In 2014, we began hearing more about Tony Hsieh’s organizational experiment at Zappos. His goal is to eliminate traditional hierarchy and promote collaboration under the tenets of a management structure called Holacracy. That means removing job titles and providing roles tied to projects – roles that change frequently in response to the work. In theory, the organization evolves in small shifts constantly instead of every few years with a large-scale transformation. Holacracy also aims to distribute authority based on roles and projects so decisions can be made “locally,” thus reducing bureaucracy. 

I am all for a breakthrough in conventional management, but I’m not sure this is it. My biggest critique of Holacracy is that it’s entirely inward-focused.

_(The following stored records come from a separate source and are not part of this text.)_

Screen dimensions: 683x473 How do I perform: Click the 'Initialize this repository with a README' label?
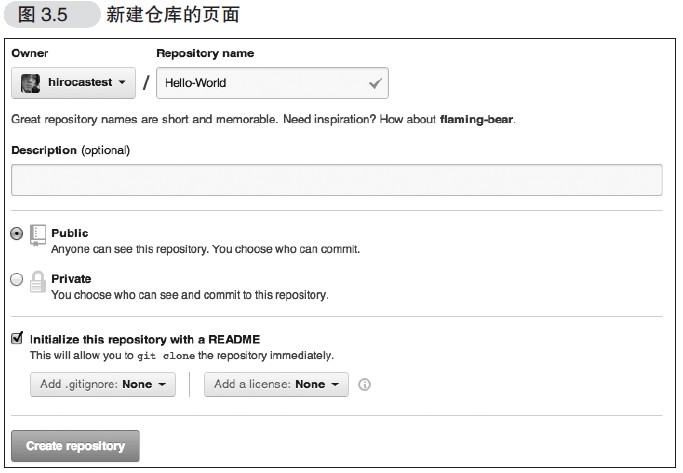[145, 339]
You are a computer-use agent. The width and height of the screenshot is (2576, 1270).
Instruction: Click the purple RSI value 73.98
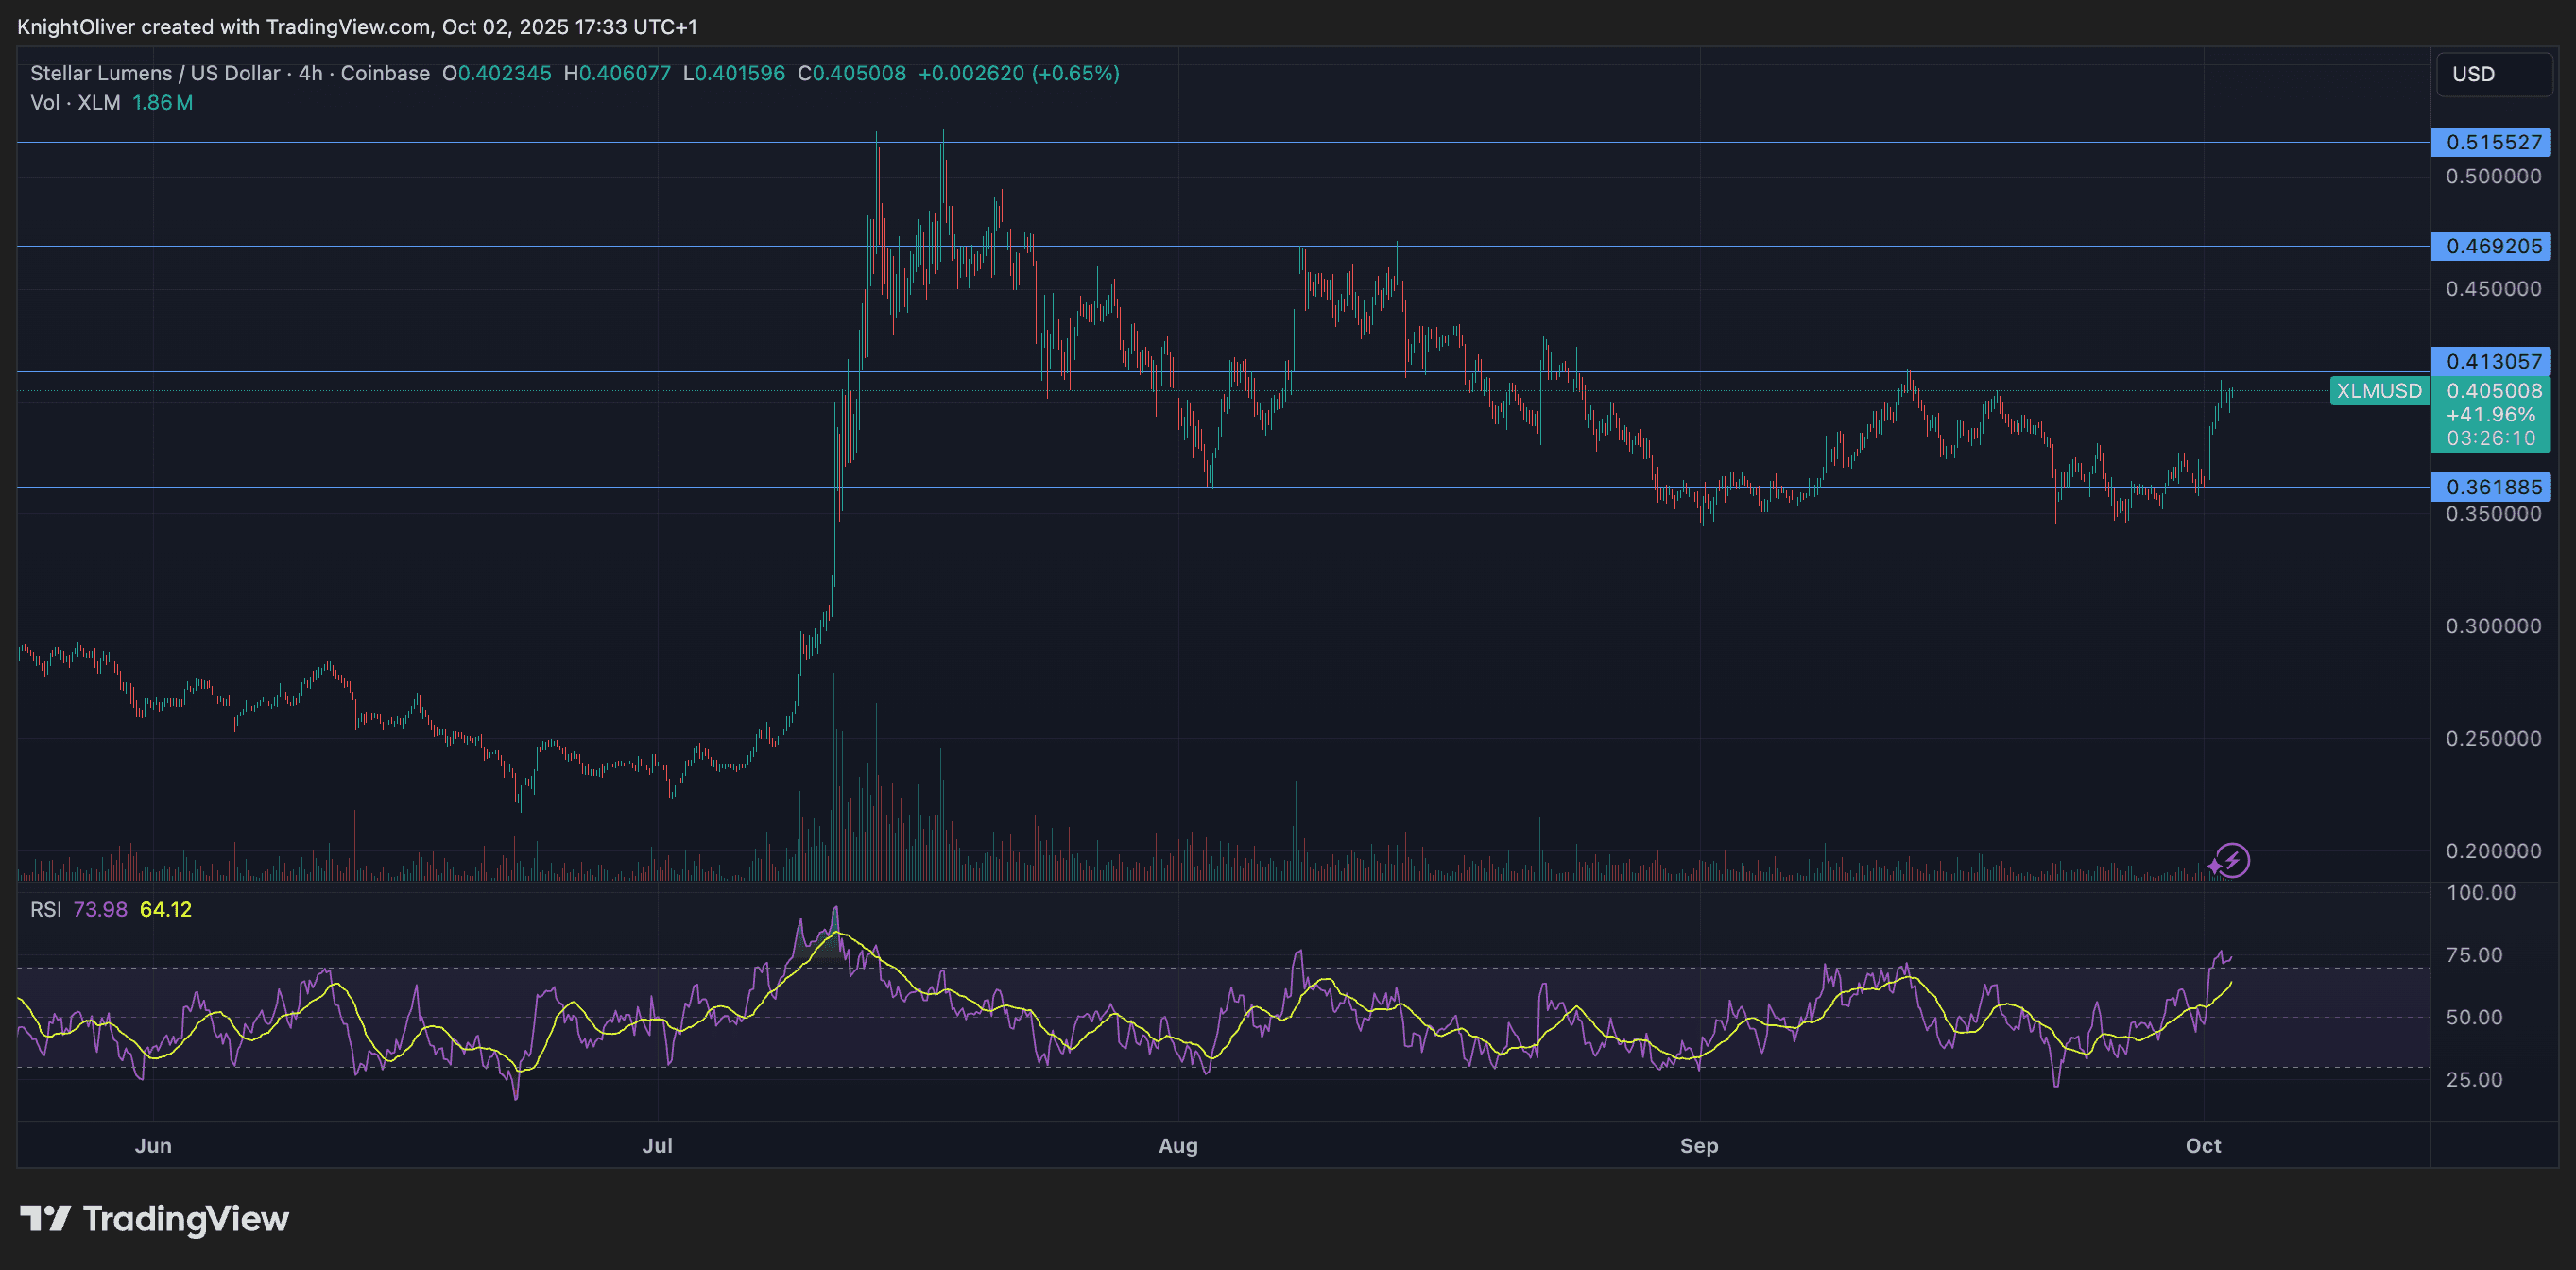click(x=100, y=909)
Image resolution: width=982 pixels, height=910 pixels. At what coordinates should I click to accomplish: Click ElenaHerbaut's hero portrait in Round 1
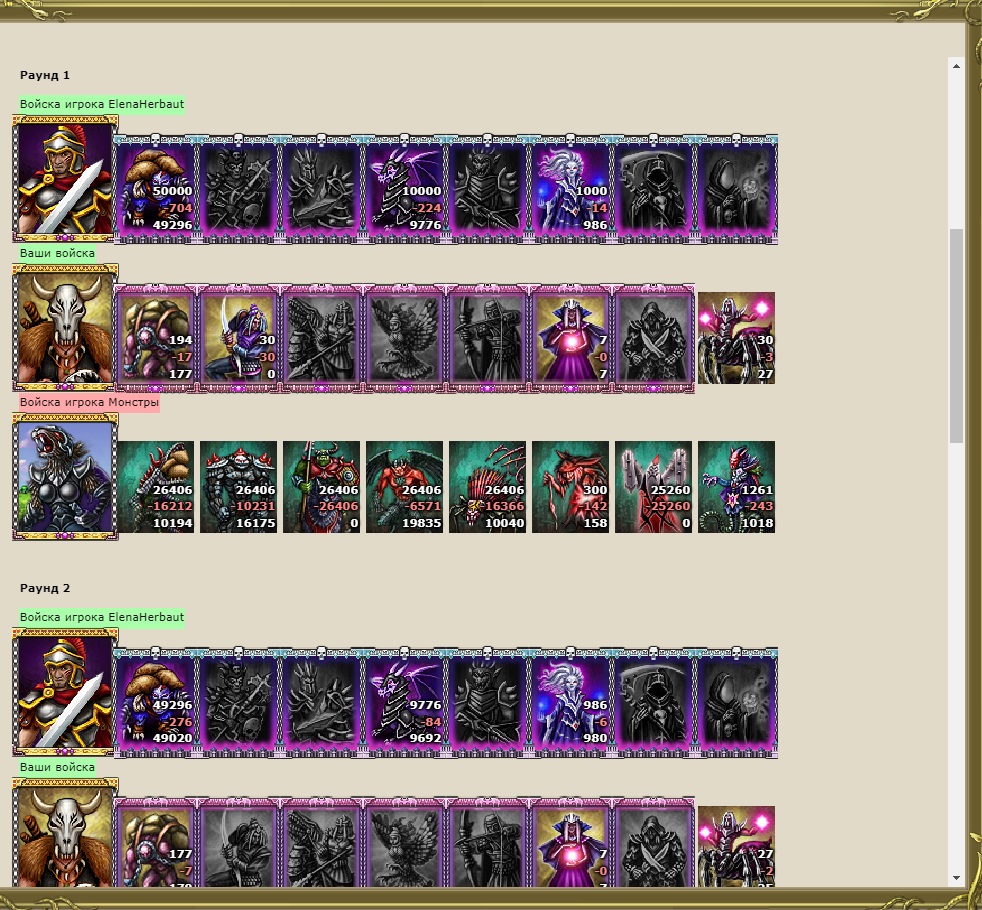[x=65, y=179]
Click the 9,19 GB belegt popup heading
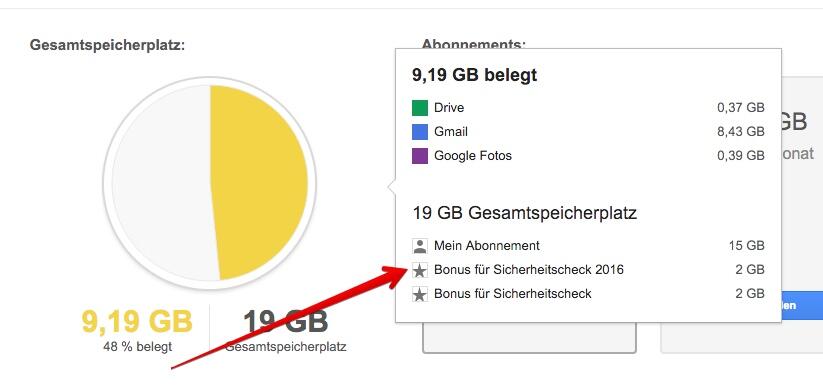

It takes the energy of the workforce and directs it toward constantly evolving internal roles and painfully detailed processes. It’s incredibly complicated. Just take a look at the Holacracy Constitution (holacracy.org/constitution), which makes the iTunes Terms & Conditions read like a haiku. Change inside a corporation is hard, even when the directive is straightforward. This methodology seems arduous and exhausting, and the customer plays no part in its structure. For a company like Zappos, known for its extraordinary customer service, that seems out of character.

The naval-gazing central to Holacracy isn’t the reason I think it won’t succeed at Zappos. I believe it will fail because it generates an unprecedented level of uncertainty – a death sentence for businesses that rely on people cooperating to deliver their products and services. When employees operate from fear and panic, the “fight or flight” mechanism in the brain is activated and higher brain functions (like reason and logic) shut down. According to management guru Margaret Wheatley, people in this downward spiral look for someone to blame, and they focus their efforts on self-protective behaviors. They take fewer risks, hesitate to participate and stop thinking about the future. The resulting chain reaction can cripple a business.

Since the introduction of the new structure 18% of the workforce has left Zappos, taking Mr. Hsieh up on his offer for a severance package. Perhaps that was the point. In a comment on the New York Times article about Zappos last week, Reasonable [sic] Person from NY said, “Instead of laying off people, simply implement Holacracy. Same effect with better PR.”